_What is required_
Output exactly, and only, the lines below from the one with "Instruction: Save the" down to the one with "Instruction: Undo the last chart action". Include both end lines and no pictures.

_Records to use_

[Start of Attachment]

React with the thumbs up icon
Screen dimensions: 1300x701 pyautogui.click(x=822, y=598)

[End of Attachment]
[Start of Attachment]

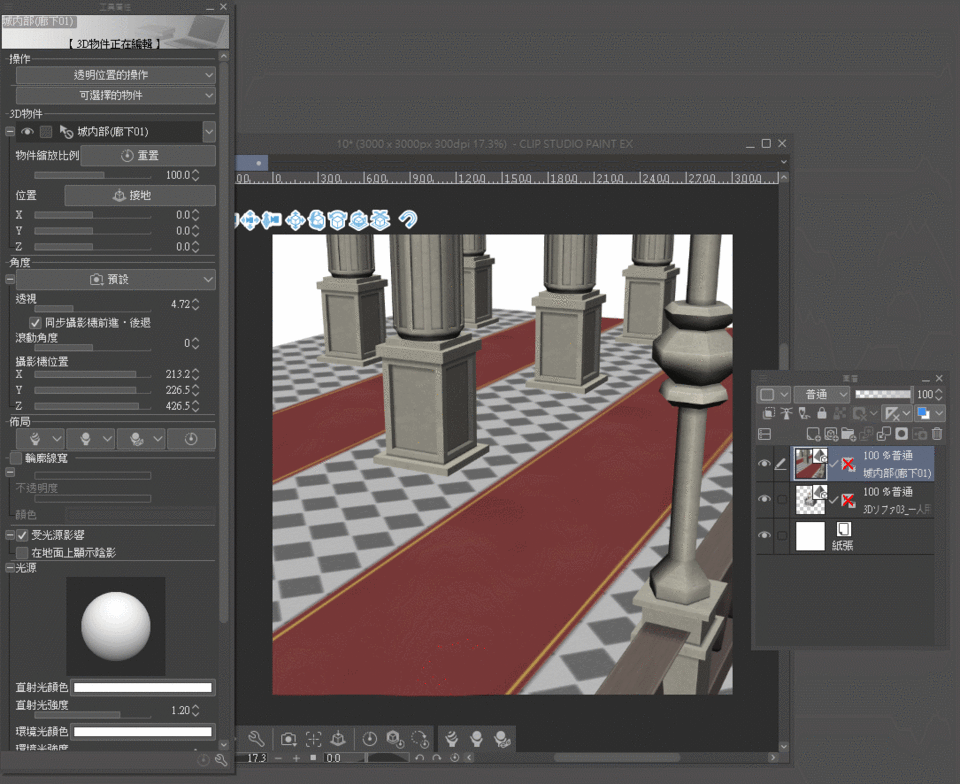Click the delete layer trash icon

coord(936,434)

[End of Attachment]
[Start of Attachment]

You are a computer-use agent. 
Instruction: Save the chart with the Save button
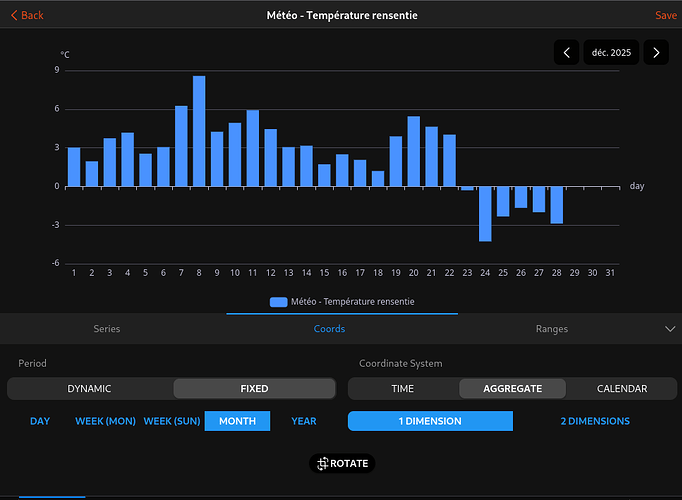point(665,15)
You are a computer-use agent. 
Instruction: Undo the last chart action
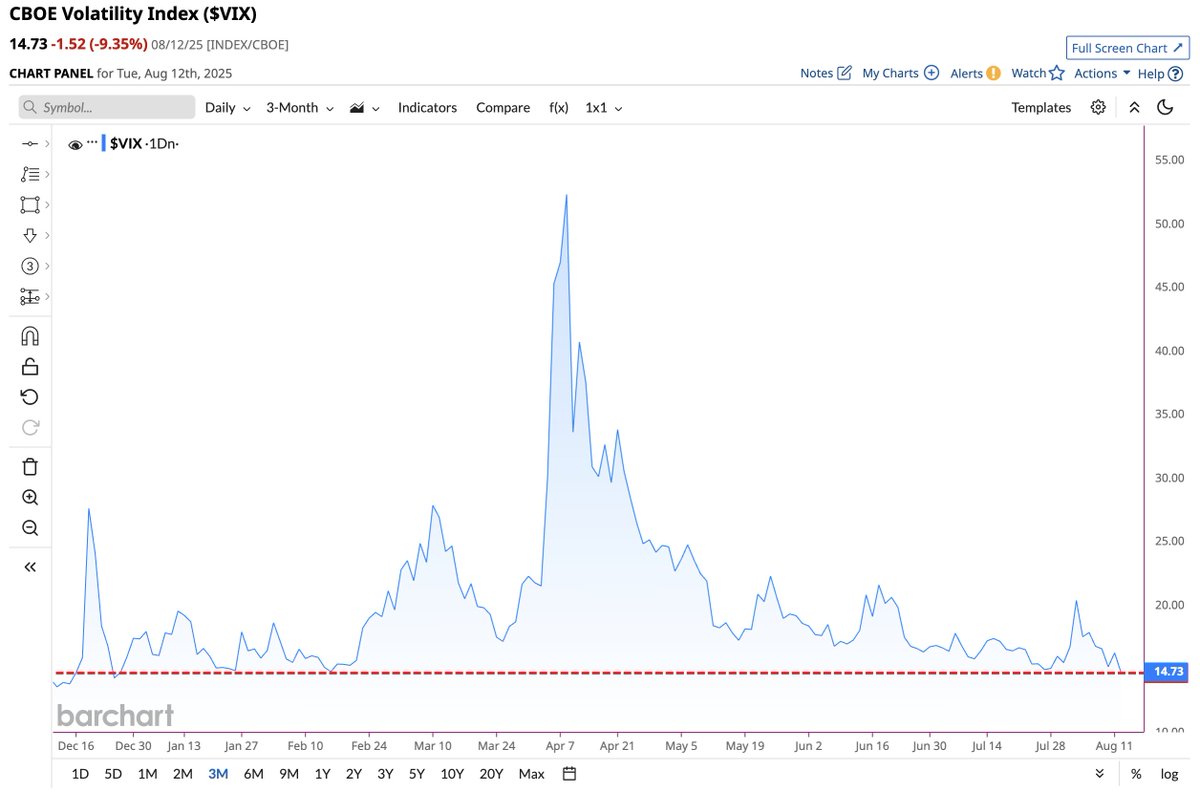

[End of Attachment]

_Reply_
Instruction: Save the chart with the Save button
point(665,15)
You are a computer-use agent. 
Instruction: Undo the last chart action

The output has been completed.